Parry believes the implementation delays of both the insurance exchanges and public option ‘trigger’ could work against each other to an even more deleterious effect:

…But the insurance exchanges won’t open until 2013, so it may take years before any trigger would be pulled. At minimum, the industry would have earned a lengthy reprieve.
And by the time, the exchanges have a chance to be tested, Congress and the White House could be in Republican hands. If that’s the case, the Republicans might well undo even the triggered public option. Unlike the Democrats, the Republicans would surely not worry about ramming their preferred policy through the Congress.
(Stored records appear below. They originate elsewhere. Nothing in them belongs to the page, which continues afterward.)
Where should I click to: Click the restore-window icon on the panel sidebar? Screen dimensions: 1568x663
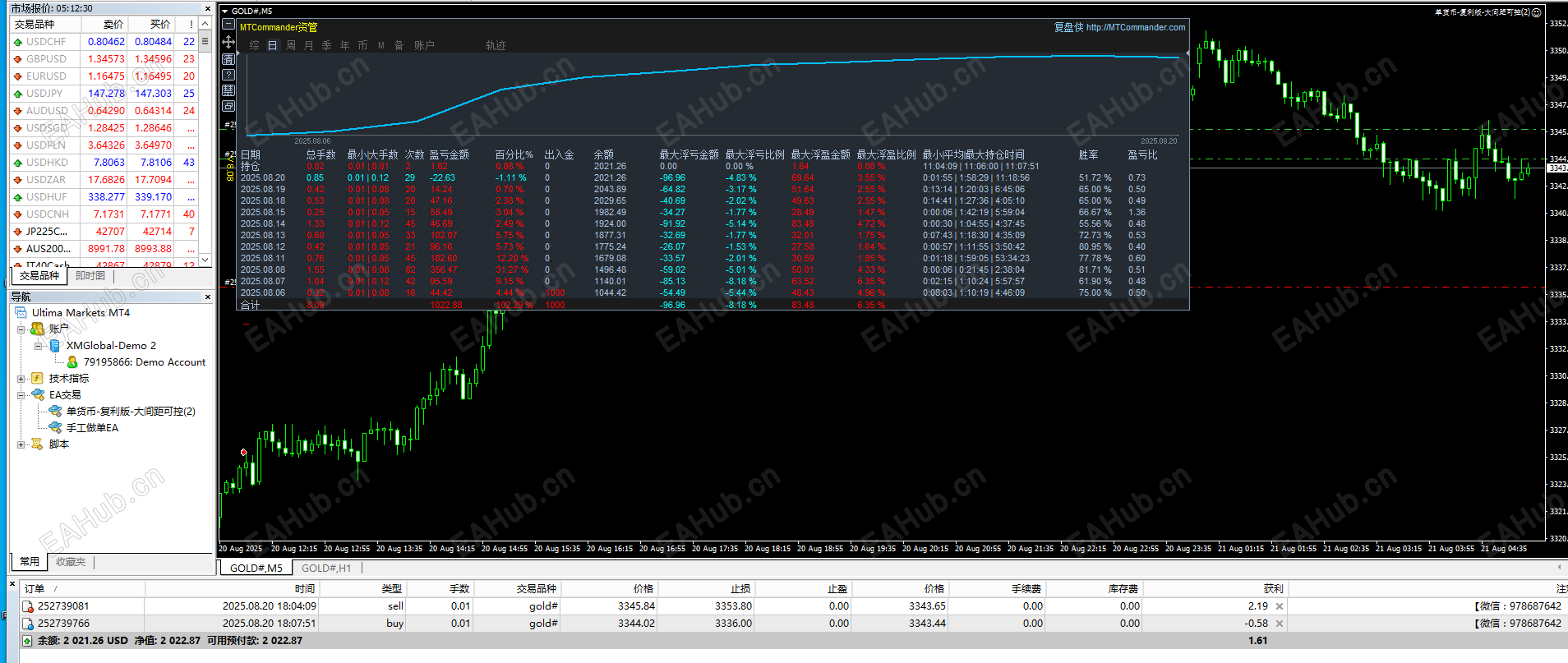[228, 106]
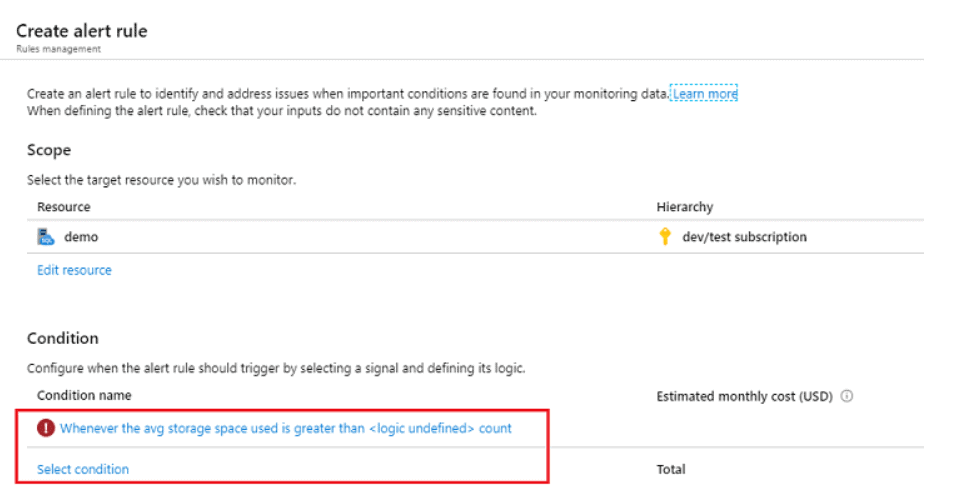
Task: Click the yellow key subscription icon
Action: point(665,237)
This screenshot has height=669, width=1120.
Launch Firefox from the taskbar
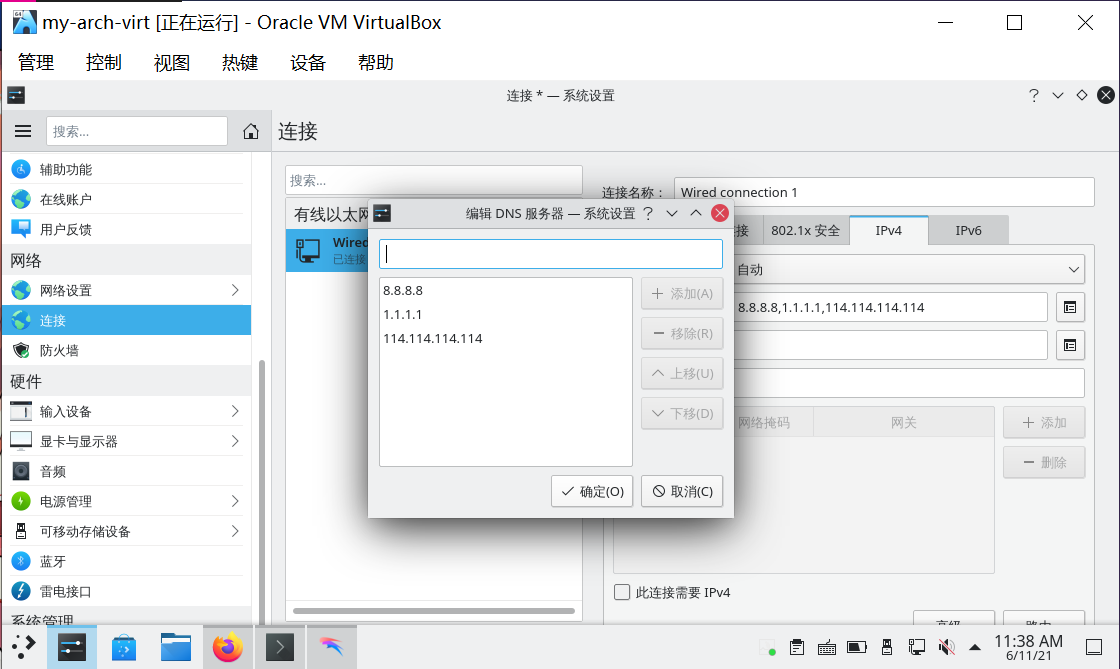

Conversely, Parry sees a huge upside to a bolder implementation strategy:

On the other hand, if Congress enacts a public option now, it presumably could be implemented at least as fast as Medicare, especially if it were piggybacked onto the existing Medicare bureaucracy. That would enable Democrats to show they had accomplished something beneficial for the public before voters go to the polls in November 2010.
By 2012, if the CBO predictions of substantial savings prove true, Obama could campaign for reelection on the basis that he had improved the welfare of the American people — and the budget outlooks for government and business.

It would be bitterly ironic if Democrats enacted a strong health care reform bill, with a solid public option, but then suffered political damage because it was implemented too late to do us some good. Parry makes a compelling case that putting implementation of both a public option and health exchanges on a faster track is wise strategy.